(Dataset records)
--- START ---

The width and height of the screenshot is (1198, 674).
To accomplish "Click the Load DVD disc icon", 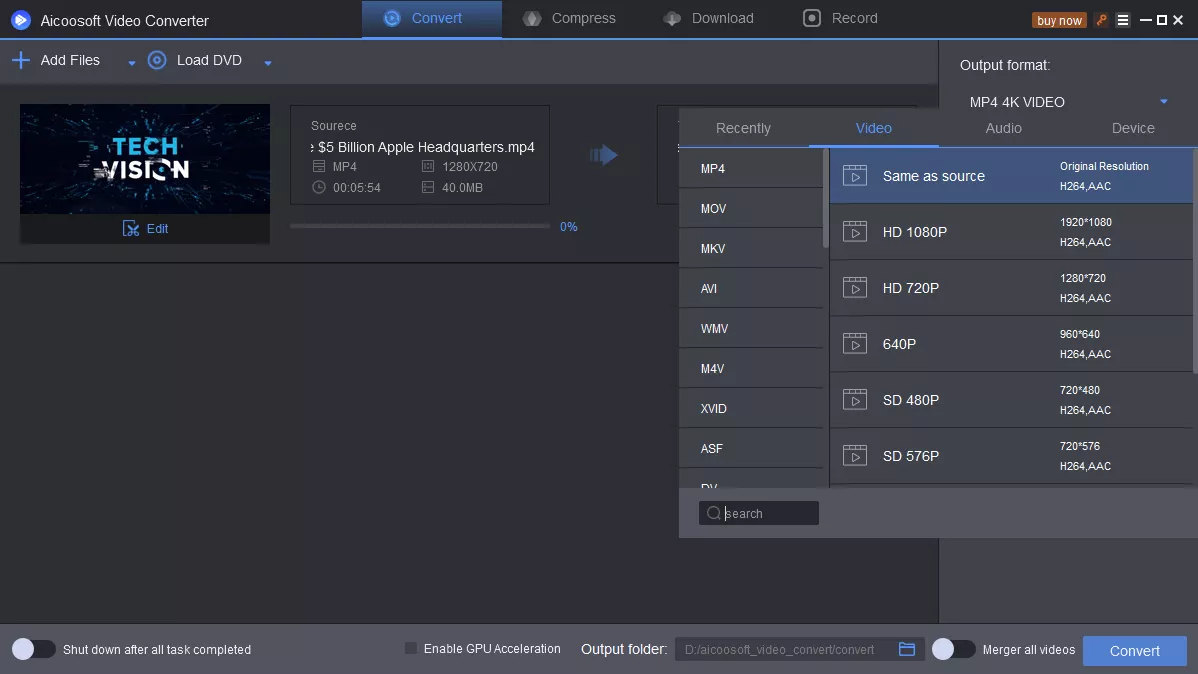I will (157, 61).
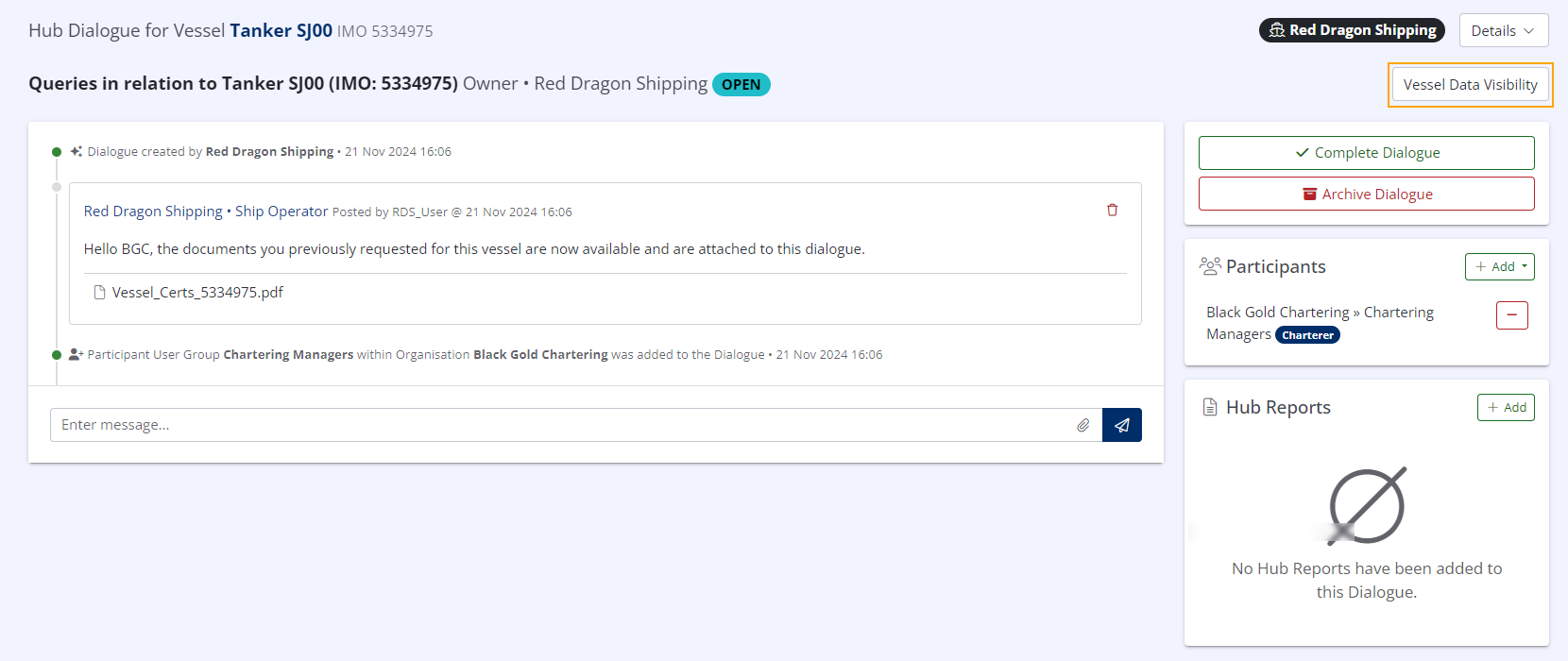Send the message with paper plane icon

[x=1121, y=426]
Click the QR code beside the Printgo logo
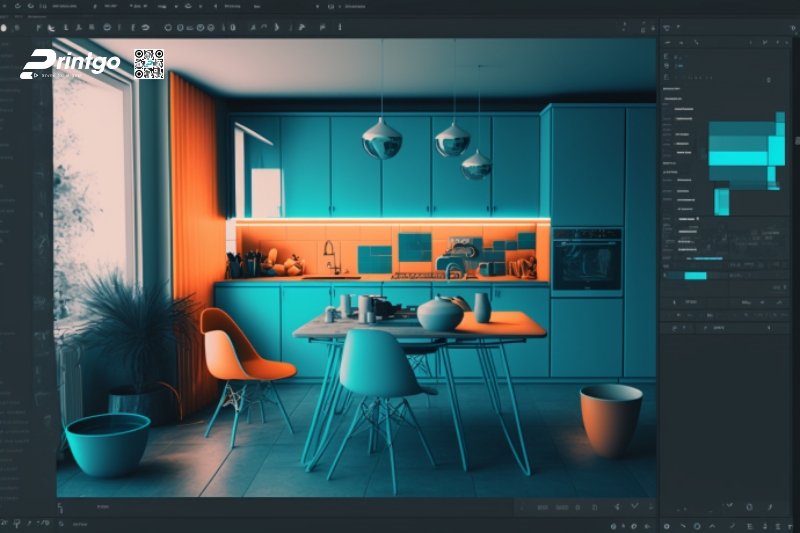The height and width of the screenshot is (533, 800). pos(149,64)
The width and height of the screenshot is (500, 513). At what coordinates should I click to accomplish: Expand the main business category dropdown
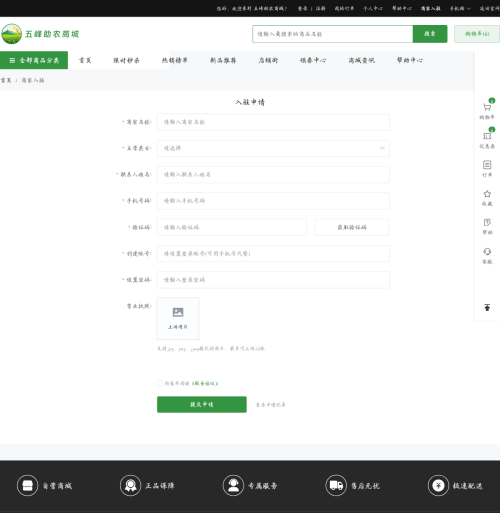point(273,148)
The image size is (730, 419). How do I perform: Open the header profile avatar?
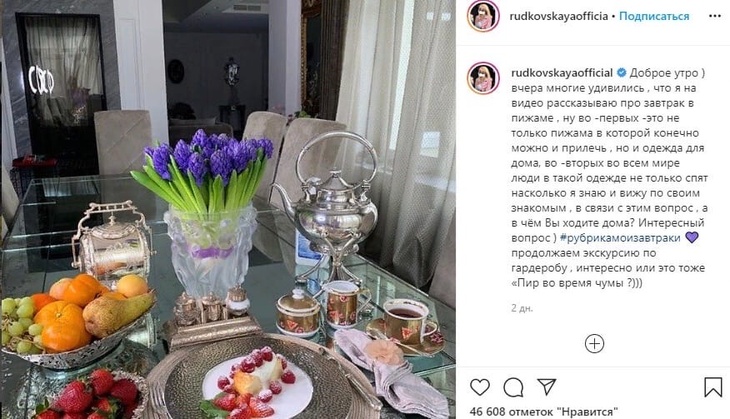click(x=483, y=16)
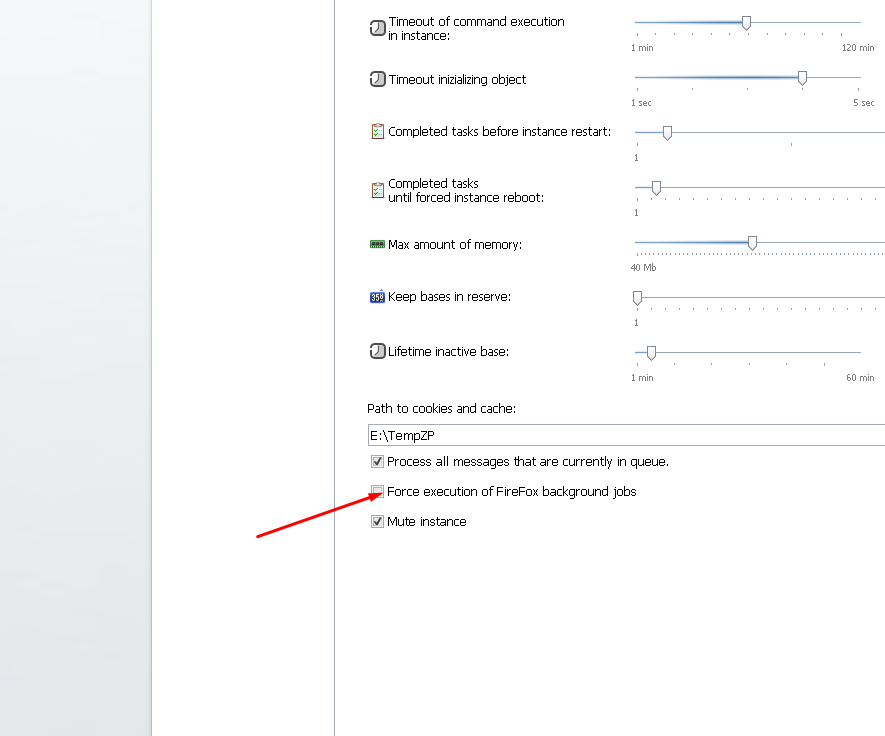Click clock icon beside Lifetime inactive base
This screenshot has width=885, height=736.
pos(377,351)
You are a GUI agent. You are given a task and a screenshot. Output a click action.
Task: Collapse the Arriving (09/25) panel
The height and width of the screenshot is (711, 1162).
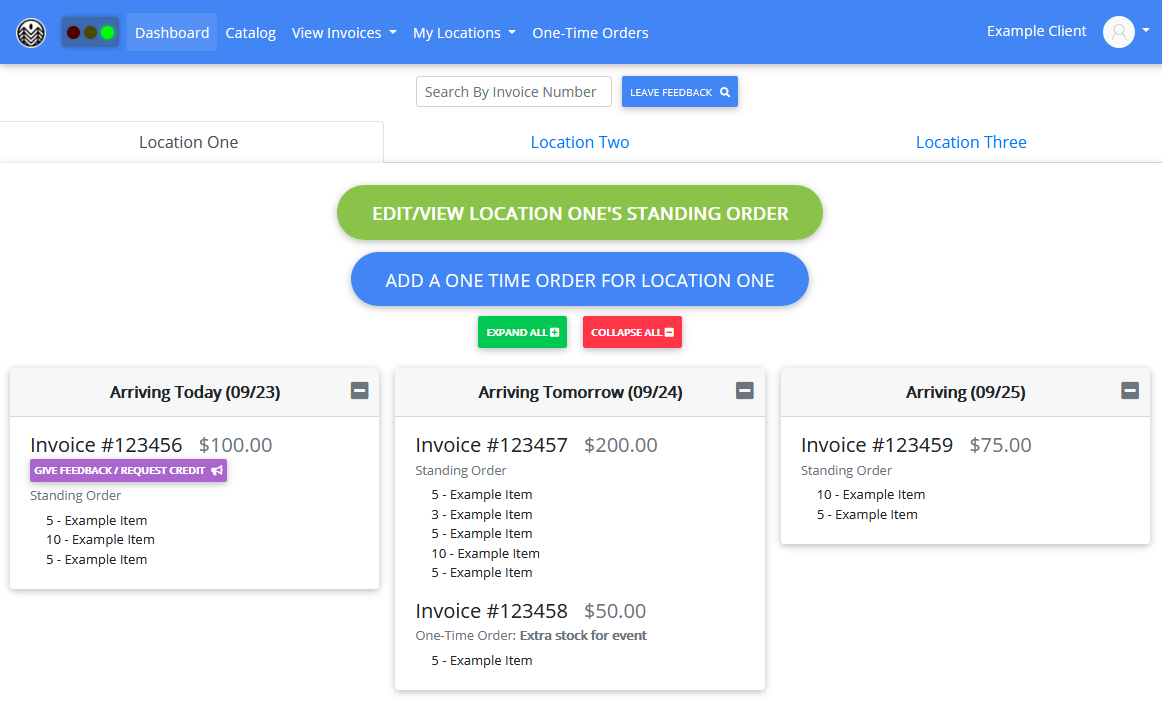coord(1129,391)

--- END ---

■ Required action
Omit the pictures and retype exactly the lines from the one containing "The image size" through the end of the entries above.

■ Task result
The image size is (730, 419). How do I perform: Open the header profile avatar?
click(x=483, y=16)
Click clock icon beside Lifetime inactive base
This screenshot has width=885, height=736.
pos(377,351)
You are a GUI agent. You are given a task and a screenshot. Output a click action.
Task: Collapse the Arriving (09/25) panel
The height and width of the screenshot is (711, 1162).
coord(1129,391)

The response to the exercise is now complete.